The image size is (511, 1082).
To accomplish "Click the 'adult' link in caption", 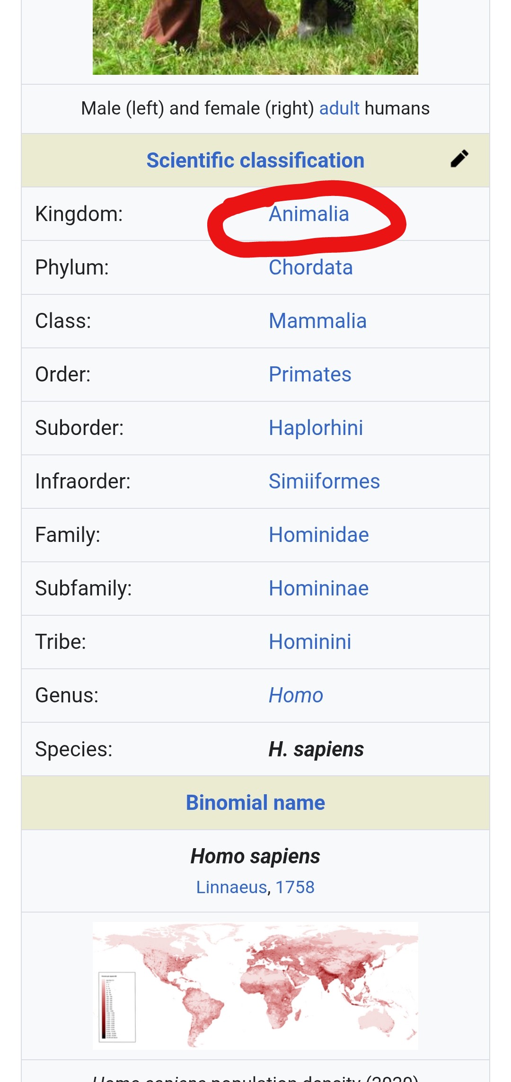I will point(339,108).
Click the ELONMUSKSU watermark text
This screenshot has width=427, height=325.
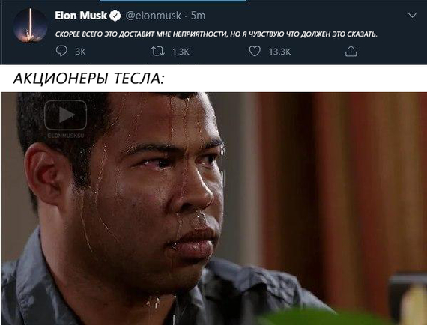66,136
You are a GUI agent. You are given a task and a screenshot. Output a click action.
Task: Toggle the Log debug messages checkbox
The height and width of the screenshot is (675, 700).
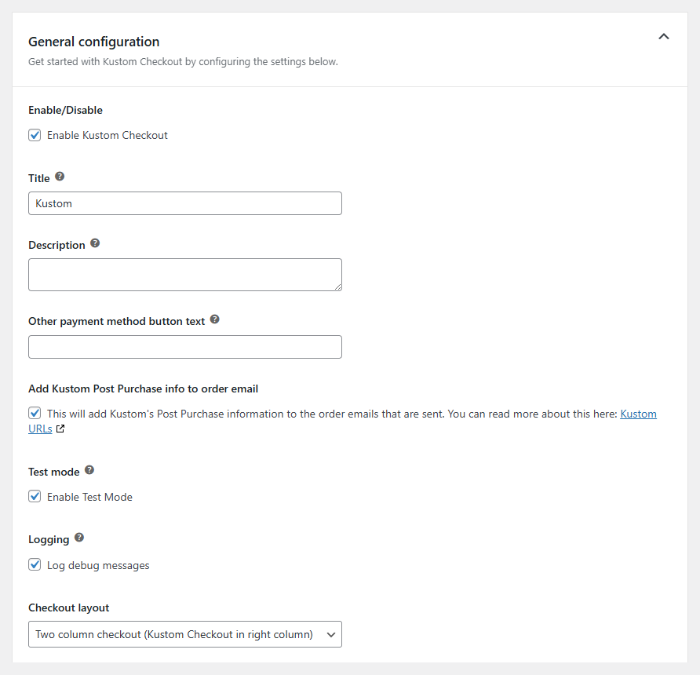tap(35, 565)
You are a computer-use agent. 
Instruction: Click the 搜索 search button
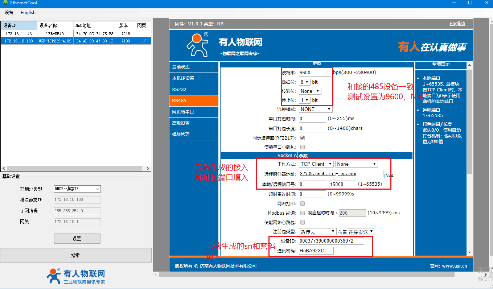[x=75, y=255]
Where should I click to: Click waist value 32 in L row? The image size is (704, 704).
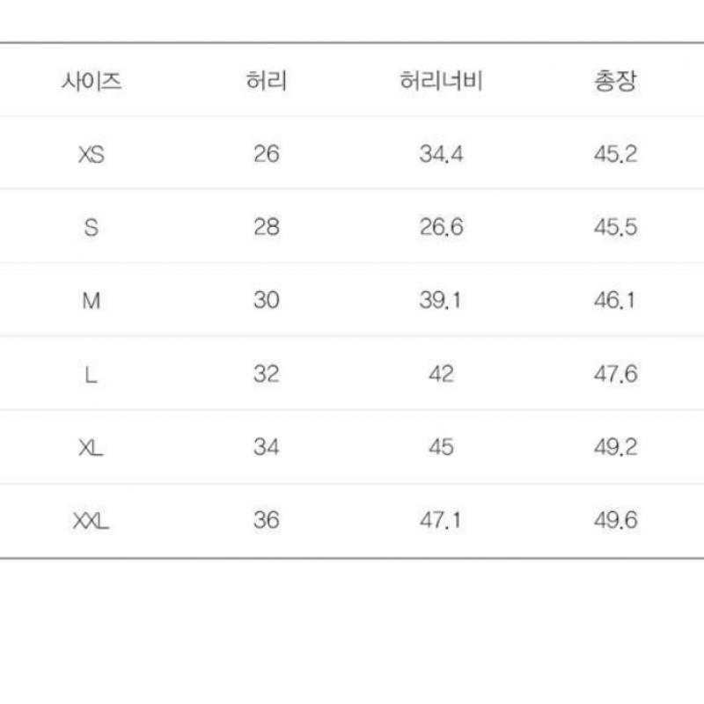tap(266, 374)

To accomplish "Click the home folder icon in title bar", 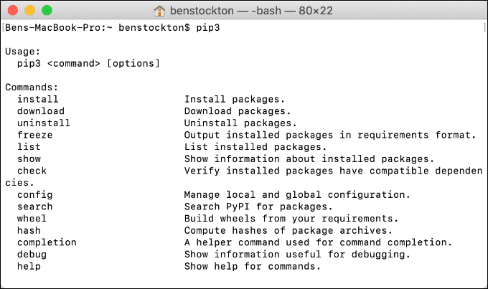I will point(160,11).
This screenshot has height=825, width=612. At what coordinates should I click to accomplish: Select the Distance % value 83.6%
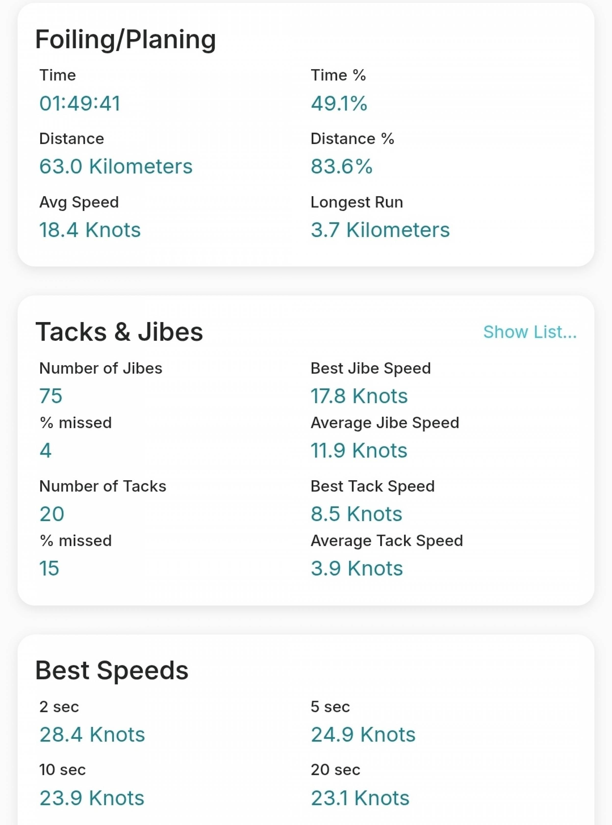(342, 166)
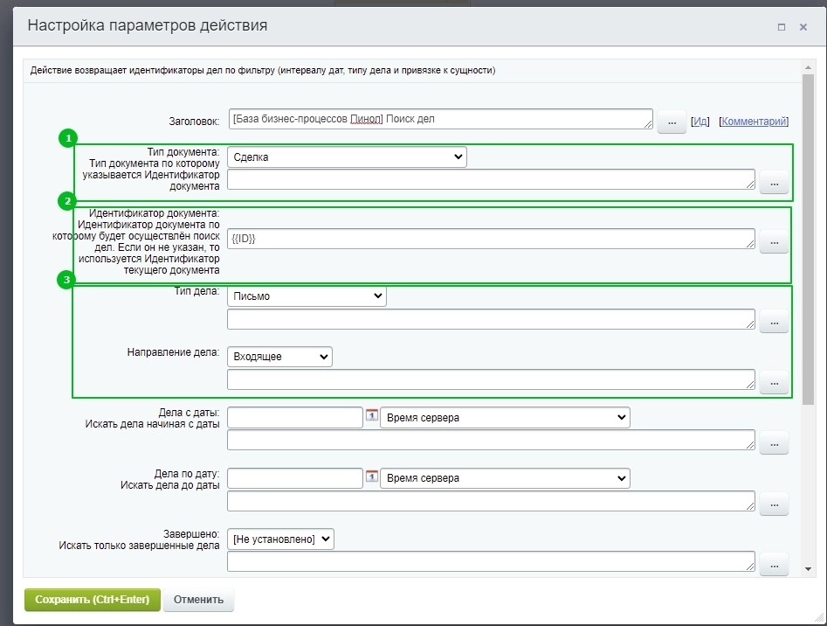Click '...' button in Направление дела row

tap(774, 382)
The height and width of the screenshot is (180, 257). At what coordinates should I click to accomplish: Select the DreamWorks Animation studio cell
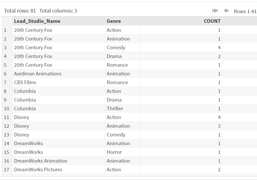coord(41,161)
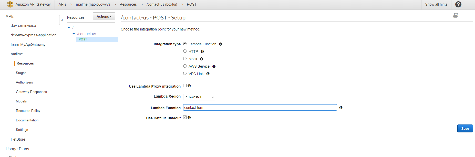
Task: Show info hint next to HTTP option
Action: pyautogui.click(x=202, y=51)
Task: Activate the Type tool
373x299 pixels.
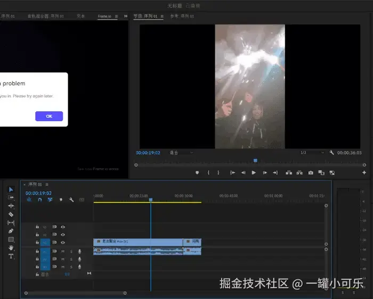Action: coord(11,256)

→ **Stated exercise**
Identify every line above that contains the string "value" and copy each one in full. Case counts.

→ **Task output**
Where should I click to: Click waist value 32 in L row? The image size is (704, 704).
This screenshot has height=825, width=612. At what coordinates should I click to accomplish: Select the Distance % value 83.6%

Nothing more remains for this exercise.